▸ Exercise instructions:
Rewrite all of the entries below with every instance of "Image resolution" changed to "Screen size". Keep everything else the same.

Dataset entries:
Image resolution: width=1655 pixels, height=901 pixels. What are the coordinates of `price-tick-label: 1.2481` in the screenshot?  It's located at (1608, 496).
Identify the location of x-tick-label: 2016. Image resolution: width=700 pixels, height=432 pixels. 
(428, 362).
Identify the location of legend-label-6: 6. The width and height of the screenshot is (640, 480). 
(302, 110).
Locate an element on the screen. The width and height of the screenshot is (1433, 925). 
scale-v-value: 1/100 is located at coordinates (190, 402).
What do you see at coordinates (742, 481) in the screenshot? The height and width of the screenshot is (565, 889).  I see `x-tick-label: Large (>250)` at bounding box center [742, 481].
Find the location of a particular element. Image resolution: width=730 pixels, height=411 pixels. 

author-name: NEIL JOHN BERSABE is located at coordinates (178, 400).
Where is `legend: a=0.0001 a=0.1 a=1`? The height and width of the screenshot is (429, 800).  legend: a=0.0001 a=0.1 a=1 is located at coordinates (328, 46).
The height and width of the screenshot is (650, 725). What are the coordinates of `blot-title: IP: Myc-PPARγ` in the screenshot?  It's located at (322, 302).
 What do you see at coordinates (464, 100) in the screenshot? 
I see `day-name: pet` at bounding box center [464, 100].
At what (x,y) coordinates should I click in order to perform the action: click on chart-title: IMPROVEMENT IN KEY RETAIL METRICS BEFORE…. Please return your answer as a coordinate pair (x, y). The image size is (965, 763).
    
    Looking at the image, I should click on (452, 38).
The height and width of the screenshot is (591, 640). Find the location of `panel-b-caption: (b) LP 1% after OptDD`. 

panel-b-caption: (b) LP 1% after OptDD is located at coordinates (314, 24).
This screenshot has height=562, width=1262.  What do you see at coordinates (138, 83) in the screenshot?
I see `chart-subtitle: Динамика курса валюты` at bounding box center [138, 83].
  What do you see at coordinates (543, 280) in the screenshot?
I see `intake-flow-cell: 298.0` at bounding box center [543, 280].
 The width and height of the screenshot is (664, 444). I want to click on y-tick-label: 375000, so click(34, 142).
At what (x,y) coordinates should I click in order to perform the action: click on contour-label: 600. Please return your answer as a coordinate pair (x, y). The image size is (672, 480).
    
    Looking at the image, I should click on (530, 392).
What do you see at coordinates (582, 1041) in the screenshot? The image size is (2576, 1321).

▸ Answer for this exercise:
Screen size: width=1655 pixels, height=901 pixels. What are the coordinates of `price-tick-label: 1.2481` in the screenshot?  It's located at (1608, 496).
Identify the location of x-tick-label: 2016. Screen size: width=700 pixels, height=432 pixels. 
(428, 362).
Identify the location of legend-label-6: 6. The width and height of the screenshot is (640, 480). 
(302, 110).
Locate an element on the screen. The width and height of the screenshot is (1433, 925). 
scale-v-value: 1/100 is located at coordinates (190, 402).
What do you see at coordinates (742, 481) in the screenshot? The height and width of the screenshot is (565, 889).  I see `x-tick-label: Large (>250)` at bounding box center [742, 481].
Find the location of a particular element. Screen size: width=730 pixels, height=411 pixels. 

author-name: NEIL JOHN BERSABE is located at coordinates (178, 400).
Where is `legend: a=0.0001 a=0.1 a=1`? The height and width of the screenshot is (429, 800).  legend: a=0.0001 a=0.1 a=1 is located at coordinates (328, 46).
The height and width of the screenshot is (650, 725). What are the coordinates of `blot-title: IP: Myc-PPARγ` in the screenshot?  It's located at (322, 302).
 What do you see at coordinates (464, 100) in the screenshot? 
I see `day-name: pet` at bounding box center [464, 100].
At what (x,y) coordinates should I click in order to perform the action: click on chart-title: IMPROVEMENT IN KEY RETAIL METRICS BEFORE…. Please return your answer as a coordinate pair (x, y). The image size is (965, 763).
    
    Looking at the image, I should click on (452, 38).
The height and width of the screenshot is (591, 640). Find the location of `panel-b-caption: (b) LP 1% after OptDD`. 

panel-b-caption: (b) LP 1% after OptDD is located at coordinates (314, 24).
This screenshot has height=562, width=1262.  What do you see at coordinates (138, 83) in the screenshot?
I see `chart-subtitle: Динамика курса валюты` at bounding box center [138, 83].
  What do you see at coordinates (543, 280) in the screenshot?
I see `intake-flow-cell: 298.0` at bounding box center [543, 280].
 The width and height of the screenshot is (664, 444). I want to click on y-tick-label: 375000, so click(34, 142).
At what (x,y) coordinates should I click in order to perform the action: click on contour-label: 600. Please return your answer as a coordinate pair (x, y). The image size is (672, 480).
    
    Looking at the image, I should click on (530, 392).
What do you see at coordinates (582, 1041) in the screenshot? The image size is (2576, 1321).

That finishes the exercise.